Habitat stamp no longer required to enter state wildlife areas
Sky-Hi Daily News
Grand County, Colorado
Users of state wildlife areas such as Hot Sulphur Springs or Radium no longer have to purchase Colorado Division of Wildlife (DOW) habitat stamps to enter the areas.
“The federal government looked at it and determined that the access charge was not appropriate,” said DOW spokesman Randy Hampton.
The wildlife areas are funded in part through federal excise taxes on hunting and fishing gear, so “we couldn’t technically charge an access fee,” he said.
New legislation ushering in the change has already taken effect.
Hunters and anglers still must purchase habitat stamps with the first two licenses they acquire each year. Those buying licenses pay $5 (a maximum of $10 per year) for the required stamp(s).

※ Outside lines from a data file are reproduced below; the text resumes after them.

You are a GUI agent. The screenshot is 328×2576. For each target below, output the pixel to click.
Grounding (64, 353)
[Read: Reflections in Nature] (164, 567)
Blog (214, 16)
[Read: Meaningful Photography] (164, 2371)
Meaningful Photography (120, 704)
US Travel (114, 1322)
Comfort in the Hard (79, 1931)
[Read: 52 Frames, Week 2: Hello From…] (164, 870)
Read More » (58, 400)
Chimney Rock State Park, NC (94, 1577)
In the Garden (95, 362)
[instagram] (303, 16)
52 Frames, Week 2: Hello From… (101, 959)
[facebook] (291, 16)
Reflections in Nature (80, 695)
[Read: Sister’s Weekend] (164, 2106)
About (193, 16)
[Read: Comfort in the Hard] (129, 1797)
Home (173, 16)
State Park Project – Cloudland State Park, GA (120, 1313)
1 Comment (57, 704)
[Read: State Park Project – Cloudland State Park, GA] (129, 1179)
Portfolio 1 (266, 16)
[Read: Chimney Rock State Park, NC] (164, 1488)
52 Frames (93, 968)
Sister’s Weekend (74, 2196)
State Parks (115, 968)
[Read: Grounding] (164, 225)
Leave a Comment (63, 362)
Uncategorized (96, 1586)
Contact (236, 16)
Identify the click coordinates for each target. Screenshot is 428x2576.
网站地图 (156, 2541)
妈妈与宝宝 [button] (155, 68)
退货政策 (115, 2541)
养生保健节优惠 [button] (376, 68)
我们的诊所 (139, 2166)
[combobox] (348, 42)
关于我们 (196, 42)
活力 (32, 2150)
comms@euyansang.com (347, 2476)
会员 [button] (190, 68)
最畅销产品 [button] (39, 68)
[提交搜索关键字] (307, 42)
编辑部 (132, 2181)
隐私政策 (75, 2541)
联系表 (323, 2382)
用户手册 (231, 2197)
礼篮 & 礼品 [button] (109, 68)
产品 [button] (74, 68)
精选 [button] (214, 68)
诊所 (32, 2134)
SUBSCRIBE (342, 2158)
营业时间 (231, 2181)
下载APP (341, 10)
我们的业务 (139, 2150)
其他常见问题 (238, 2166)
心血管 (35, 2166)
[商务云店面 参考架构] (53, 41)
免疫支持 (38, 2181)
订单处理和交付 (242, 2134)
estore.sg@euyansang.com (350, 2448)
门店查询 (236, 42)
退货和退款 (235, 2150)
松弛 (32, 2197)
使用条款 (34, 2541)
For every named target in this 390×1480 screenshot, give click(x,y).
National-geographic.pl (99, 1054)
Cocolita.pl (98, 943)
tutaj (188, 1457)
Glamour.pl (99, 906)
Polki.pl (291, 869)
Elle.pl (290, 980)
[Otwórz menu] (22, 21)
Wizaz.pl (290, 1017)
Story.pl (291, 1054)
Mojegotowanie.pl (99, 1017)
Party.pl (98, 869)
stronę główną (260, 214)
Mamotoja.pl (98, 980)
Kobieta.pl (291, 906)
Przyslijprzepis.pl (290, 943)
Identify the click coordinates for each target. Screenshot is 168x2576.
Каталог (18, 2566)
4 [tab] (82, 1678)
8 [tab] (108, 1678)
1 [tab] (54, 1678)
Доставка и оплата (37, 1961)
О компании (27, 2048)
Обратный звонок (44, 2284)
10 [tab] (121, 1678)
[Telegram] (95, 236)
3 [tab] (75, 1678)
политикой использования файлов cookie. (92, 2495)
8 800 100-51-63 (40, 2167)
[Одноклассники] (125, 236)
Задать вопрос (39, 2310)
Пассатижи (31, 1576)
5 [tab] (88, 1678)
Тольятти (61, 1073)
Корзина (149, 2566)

People who don’t hunt or fish can support wildlife by purchasing the annual habitat stamp for $10.25. A lifetime stamp is $200.25
The stand-alone annual habitat stamp ($10.25) includes the purchaser’s contribution to the Colorado search and rescue fund. The fund reimburses expenses incurred by local governments and teams during search and rescue missions. So, stamp holders who get lost won’t receive a bill for any search and rescue that may be necessary.
Proceeds from the stamps are used to protect wildlife habitat throughout Colorado.